[Stored items]
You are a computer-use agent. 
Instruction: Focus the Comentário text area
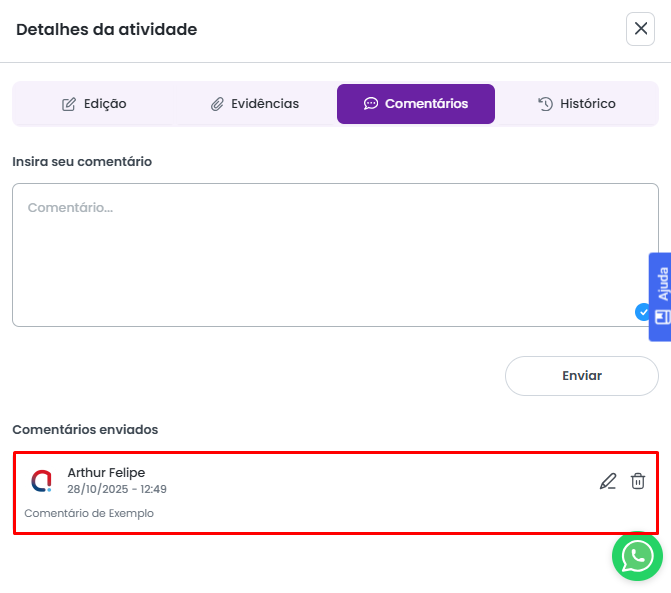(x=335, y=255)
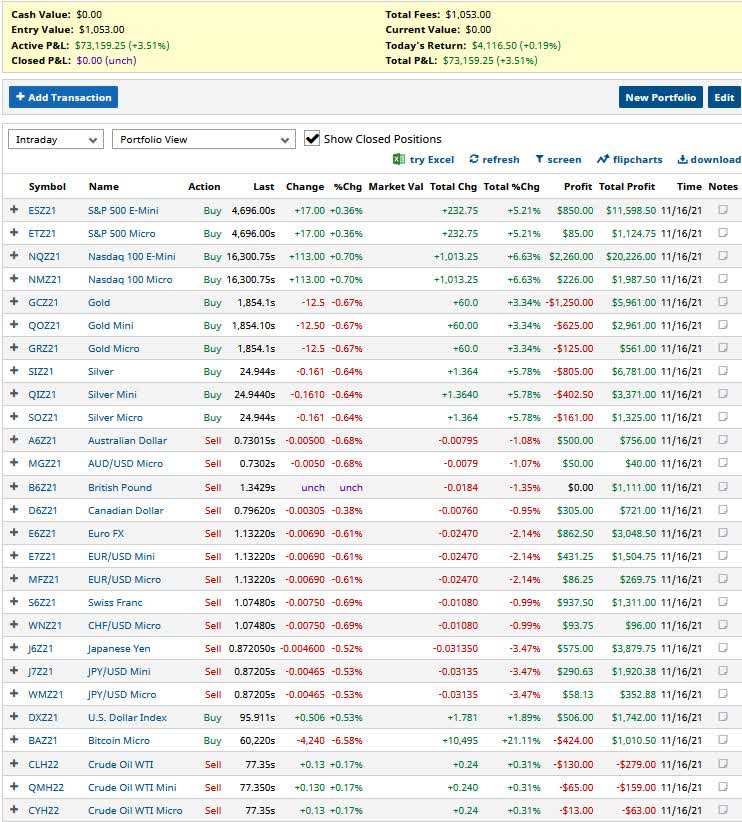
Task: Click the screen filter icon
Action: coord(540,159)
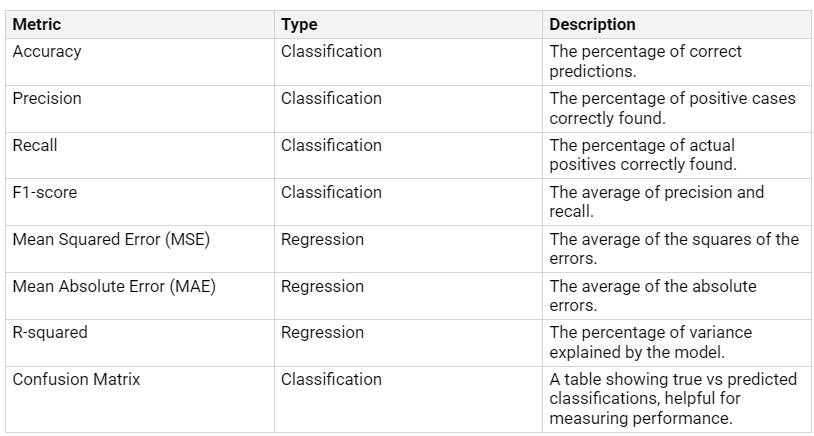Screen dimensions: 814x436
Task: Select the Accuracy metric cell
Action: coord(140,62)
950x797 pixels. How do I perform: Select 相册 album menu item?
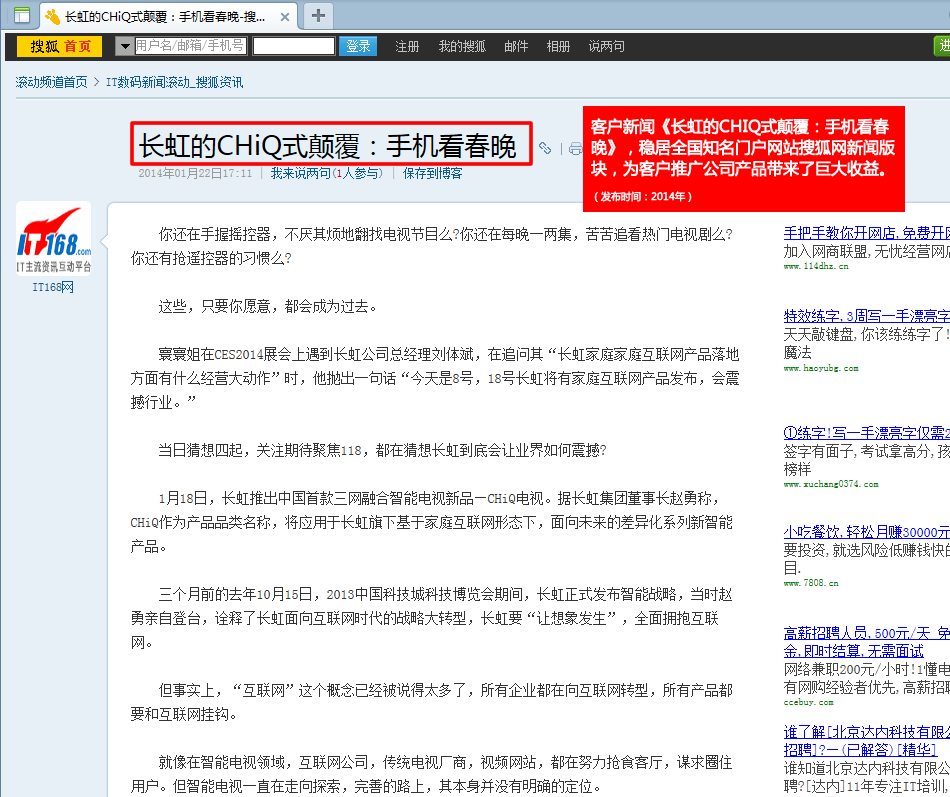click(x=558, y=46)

**PROBLEM REQUIREMENTS:** In the copy, omit the pictures and reproduce every entry exactly.

**ANSWER TO THE EXERCISE:**
You are a computer-use agent. 
Instruction: Focus the Comentário text area
(x=335, y=255)
Task: Click the screen filter icon
Action: coord(540,159)
Screen dimensions: 814x436
Task: Select the Accuracy metric cell
Action: coord(140,62)
950x797 pixels. How do I perform: Select 相册 album menu item?
click(x=558, y=46)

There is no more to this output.